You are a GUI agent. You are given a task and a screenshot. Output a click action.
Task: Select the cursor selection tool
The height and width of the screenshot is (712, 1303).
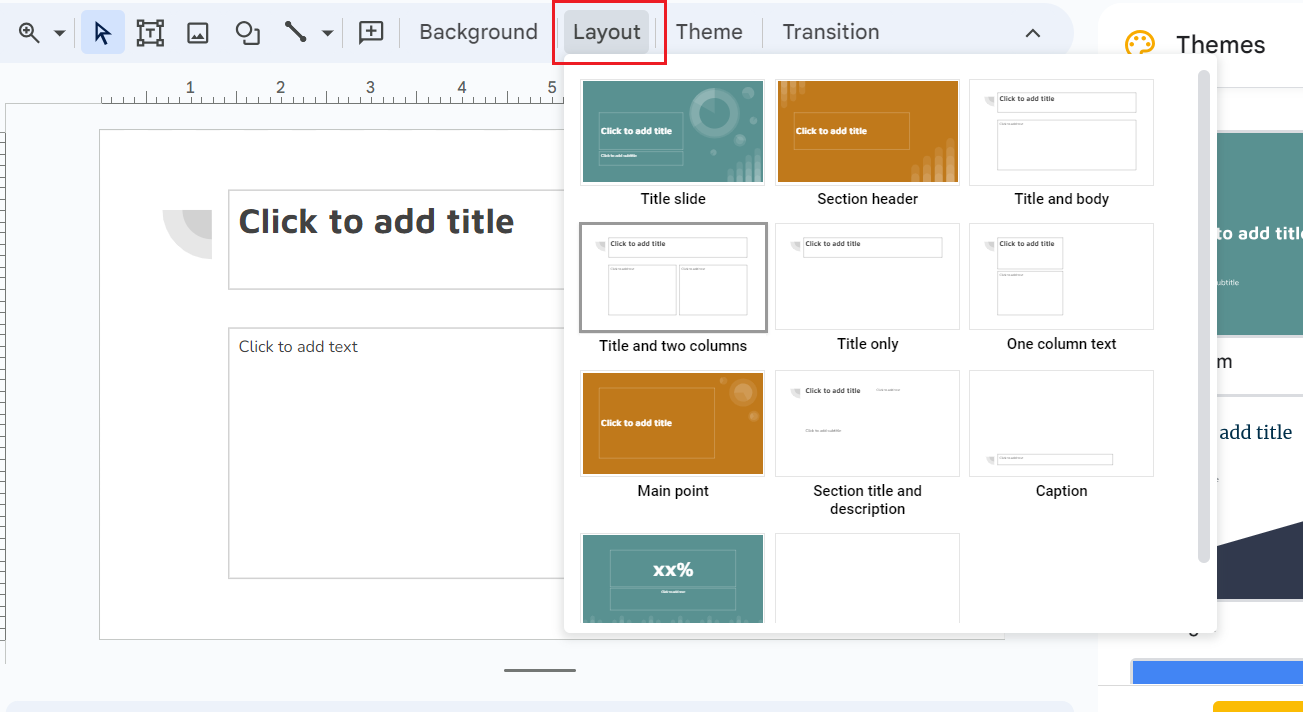tap(102, 31)
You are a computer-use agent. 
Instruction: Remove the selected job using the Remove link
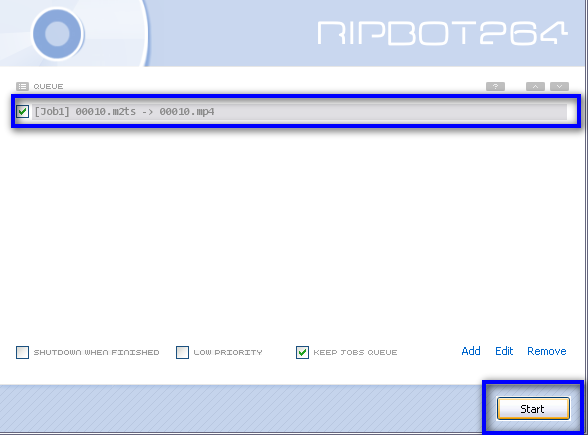[547, 351]
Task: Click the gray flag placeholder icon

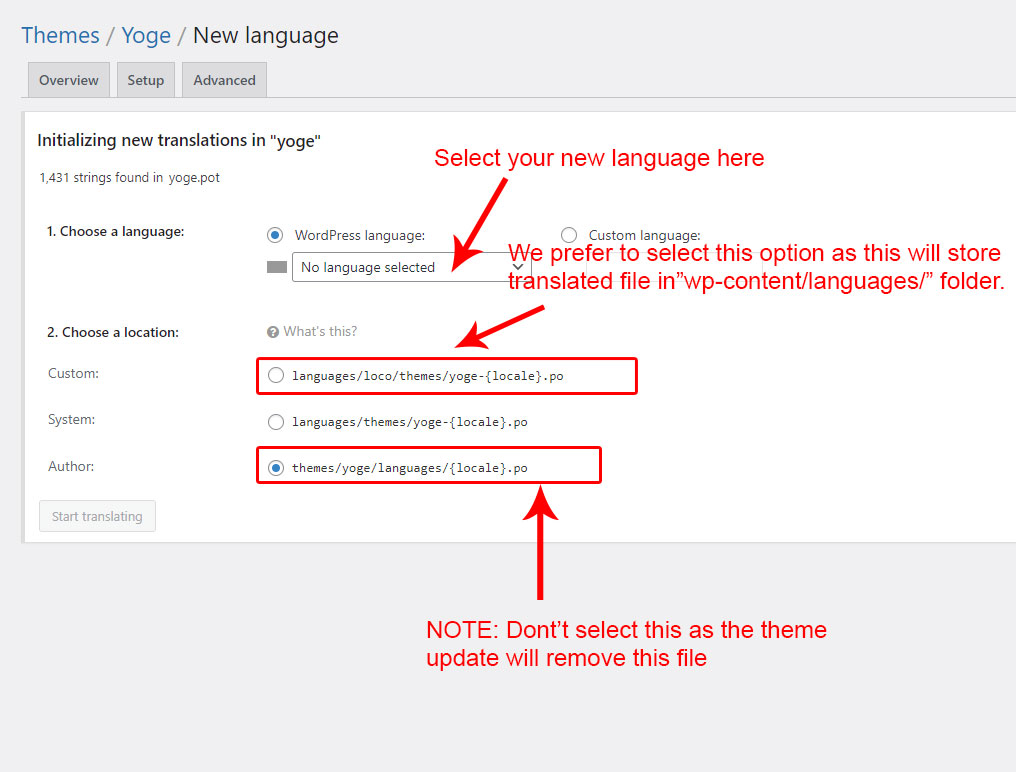Action: pos(277,268)
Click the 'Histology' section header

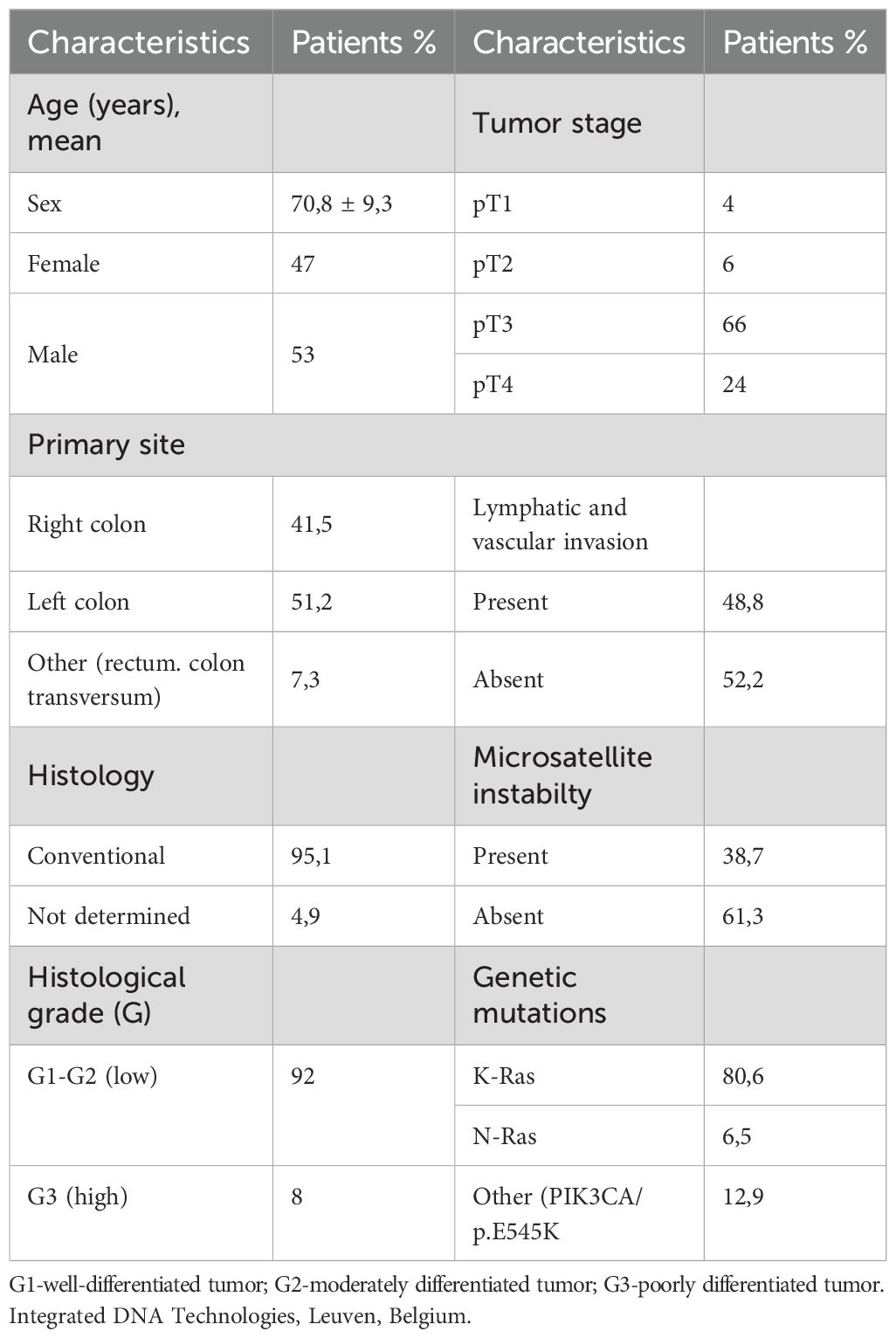91,776
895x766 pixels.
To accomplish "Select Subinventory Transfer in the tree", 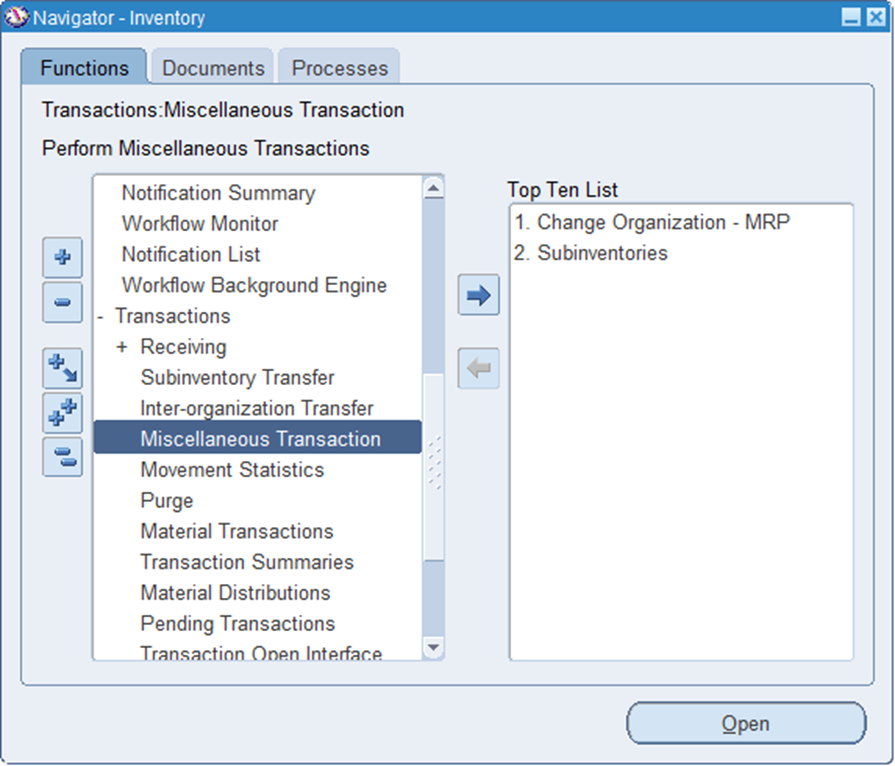I will [237, 378].
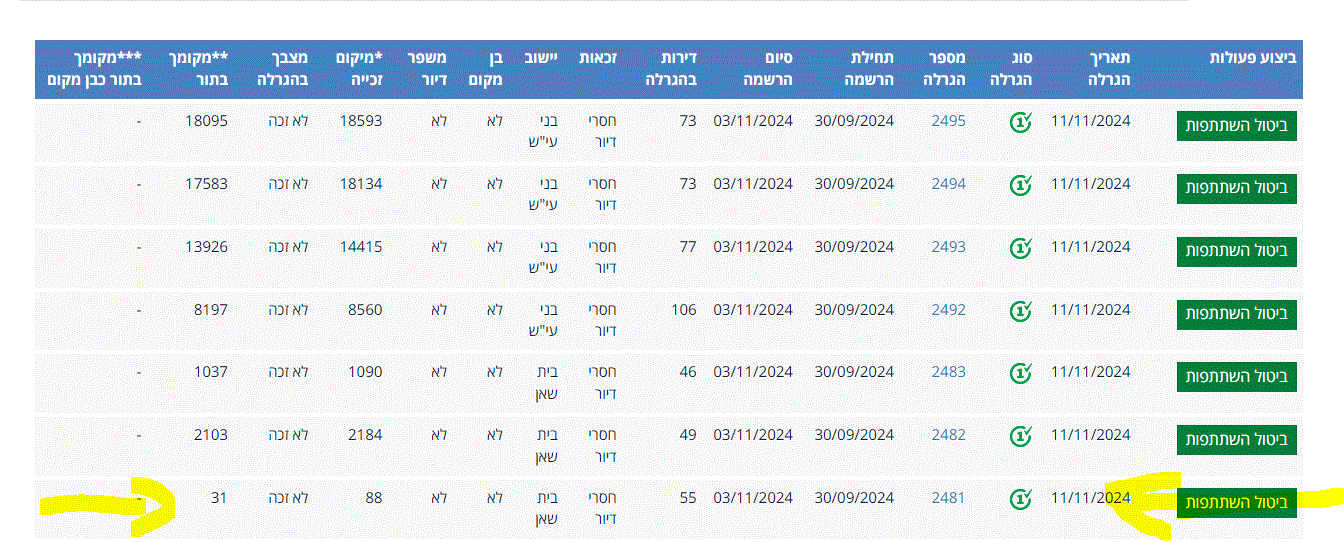Cancel participation in lottery 2492

[x=1236, y=314]
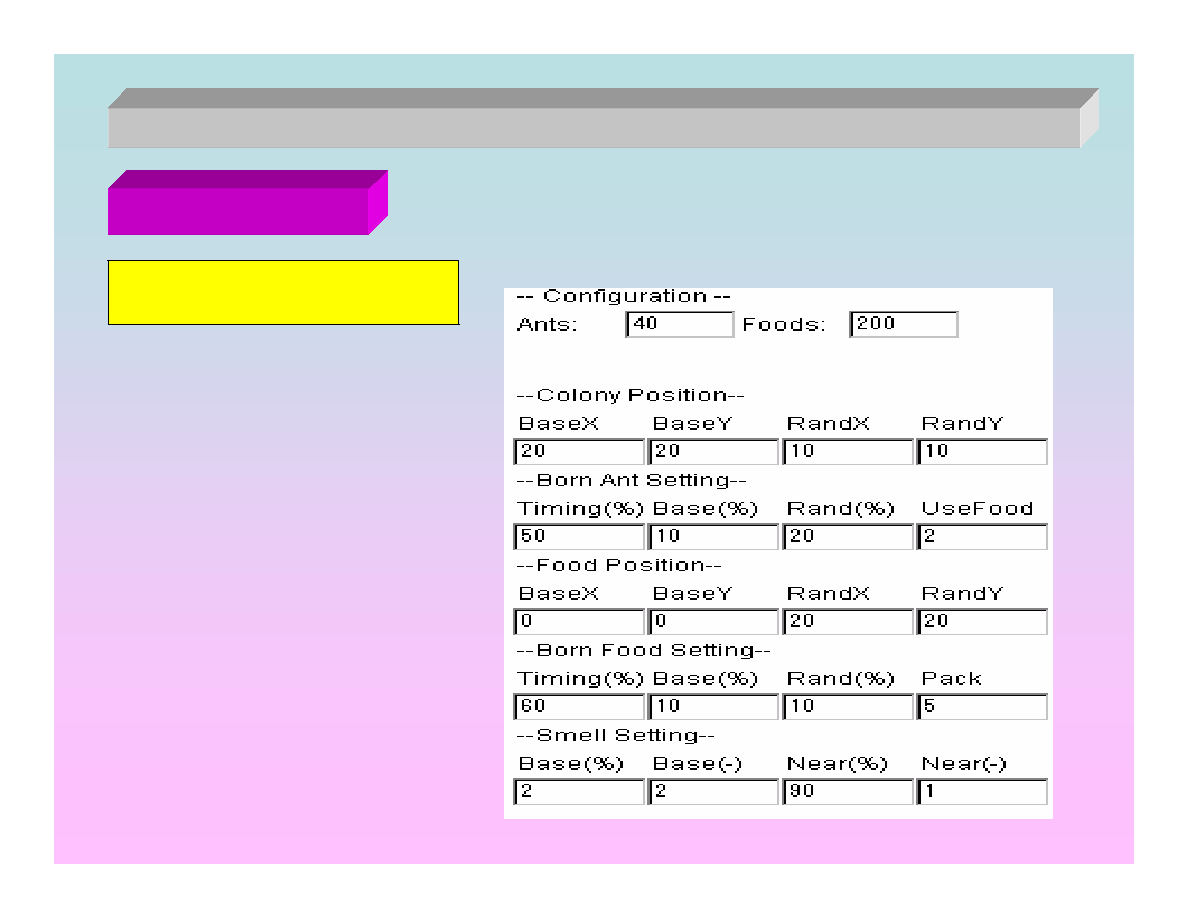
══════════
* [Objective]
Add 150 to every coordinate in the answers and write out every line of the data, not only the answers, from the very start down through the line containing "tap(102, 31)", that line included. Leave the pictures out.

* [The result]
You are a GUI agent. You are given a task and a screenshot. Output a click action.
Task: Select the cursor selection tool
The height and width of the screenshot is (712, 1303).
tap(252, 181)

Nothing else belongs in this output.